Bob Carey, an attorney for Concord Orthopaedics, said this is an opportunity for the city of Concord to plan – rather than react – to its expanding medical community.

“Rezoning this now lets the city look at the long-term and plan for the long-term and plan how to accommodate the evolution of this community, as opposed to: this site changes, this site changes, this site changes, and it’s Loudon Road,” Carey said Friday to members of the city’s Economic Development Advisory Council.

Carey acknowledged that the rezoning would likely spell the end of the residential neighborhood there eventually.

“Does one person sell and another 20,000- or 30,000-square-foot medical office building get built? Who knows,” he said. “Does it happen in 10 years, 20 years, 30 years? It probably does, but does it happen all at once? And it may not happen completely, where the whole thing is built out.”

At least one such facility is in the works if the rezoning happens: Concord Orthopaedics plans to build a $6 million, 20,000-square-foot day surgery center on a property it bought last year at 297 Pleasant St., amid a row of houses.

The Economic Development Advisory Council won’t decide its position on the proposal until it has a chance to hear input from the opposing side, the people who live in the neighborhood, who didn’t have a chance to speak before the meeting ran out of time Friday.

The request has pitted the interest of those families, who lined the roadside with signs opposing the plan, against that of the expanding medical community.

Economic development council members said they’ll continue the discussion at their next meeting before making a recommendation to city council, which will ultimately determine whether the rezoning happens.

Carey argued that Concord Orthopaedics is a local success story that is “bursting at the seams” and has nowhere better to expand than the property it bought down the street from its current 264 Pleasant St., clinic. Responding to a question about the feasibility of developing along the to-be-built Langely Parkway north, Carey noted the southern phase “took six to nine years to develop.”

“We don’t have six to nine years,” he said. “There is no land that Concord Hospital has that they could let us use or could give to us. They are also constrained on their own campus. … Much of their property is in conservation, and they’ve got a campus with their own specific needs.”

Concord Orthopaedics Administrator Carl Moskey added that “it doesn’t make any sense for us to be on Loudon Road or other places that are a significant distance from the hospital.”

“Our physicians all day long are going back and forth either to the emergency room or to see patients,” Moskey said, “and it’s important, just from a safety standpoint, just to be as close as possible if there was a problem in the surgery center.”

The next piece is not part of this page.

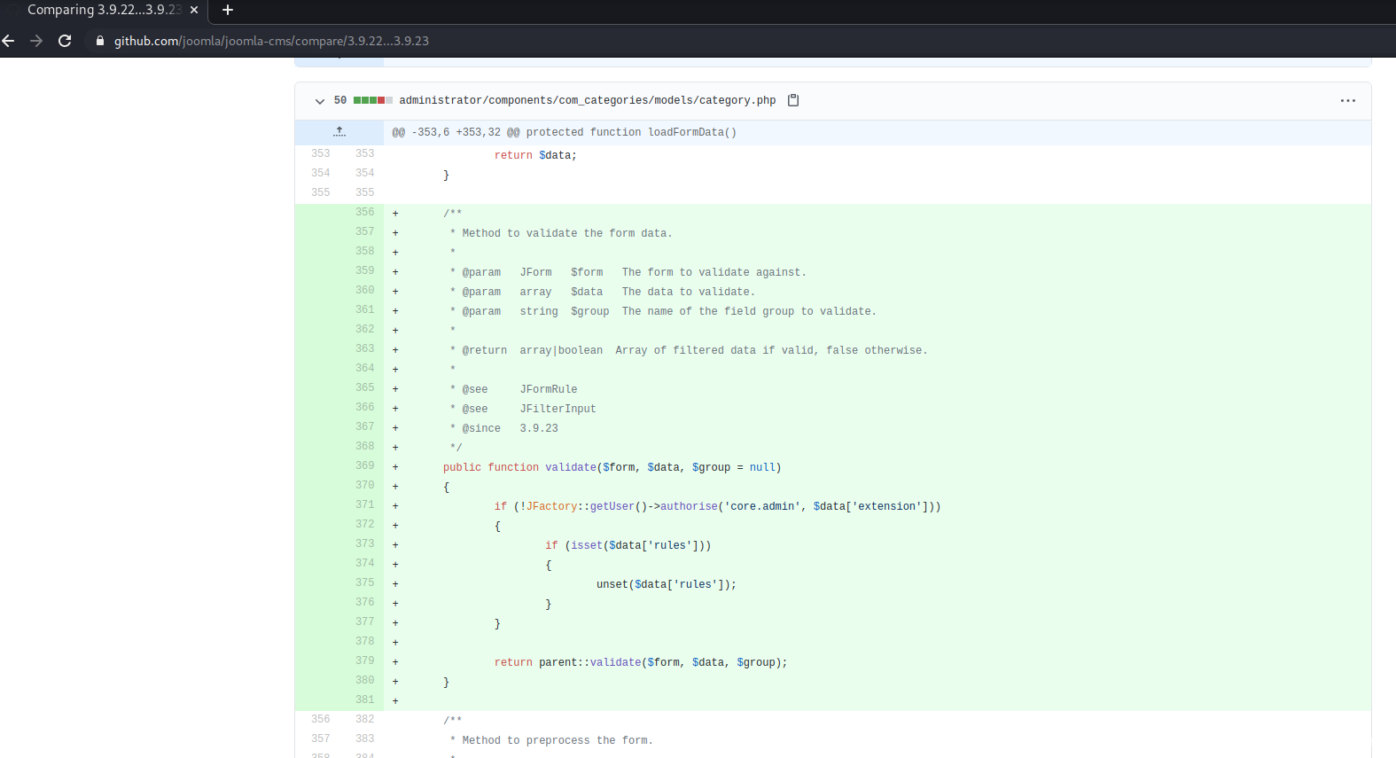1396x758 pixels.
Task: Reload the GitHub compare page
Action: (x=65, y=41)
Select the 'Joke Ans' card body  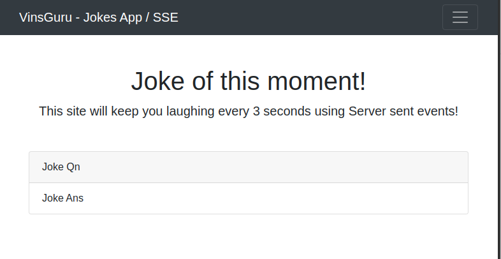tap(249, 198)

Carey said it’s a “valid concern” for neighbors to be worried about additional traffic on the congested Pleasant Street, but the surgery center’s impact alone would be “negligible,” he said, compared with the existing 794-car average during the morning peak from 7:15 to 8:15.

“We’re talking 26 cars in the morning peak hours, added to that 700-plus,” he said, “so Concord Orthopaedics wouldn’t be any kind of a tipping point for peak traffic volume. It wouldn’t be noticeable in any way.”

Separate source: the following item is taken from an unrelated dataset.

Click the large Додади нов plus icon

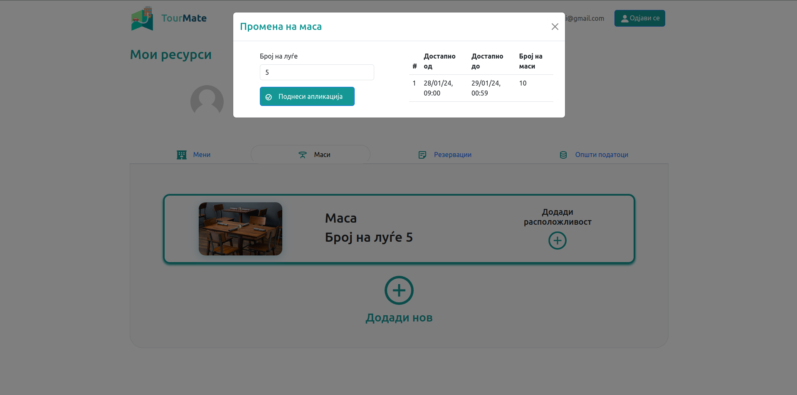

As is, Pleasant Street couldn’t handle the traffic impact if the entire zone were to be built out, he said, but “there are ways to mitigate the volume that would happen” in that case.

Robert Fishwick, who lives in the residential zone and sat in the front row along with several of his neighbors, said he was looking forward to correct what he saw as inaccuracies included within the presentation when the council reconvenes.

“We will definitely be back there to offer our opinions and our side of the story,” he said.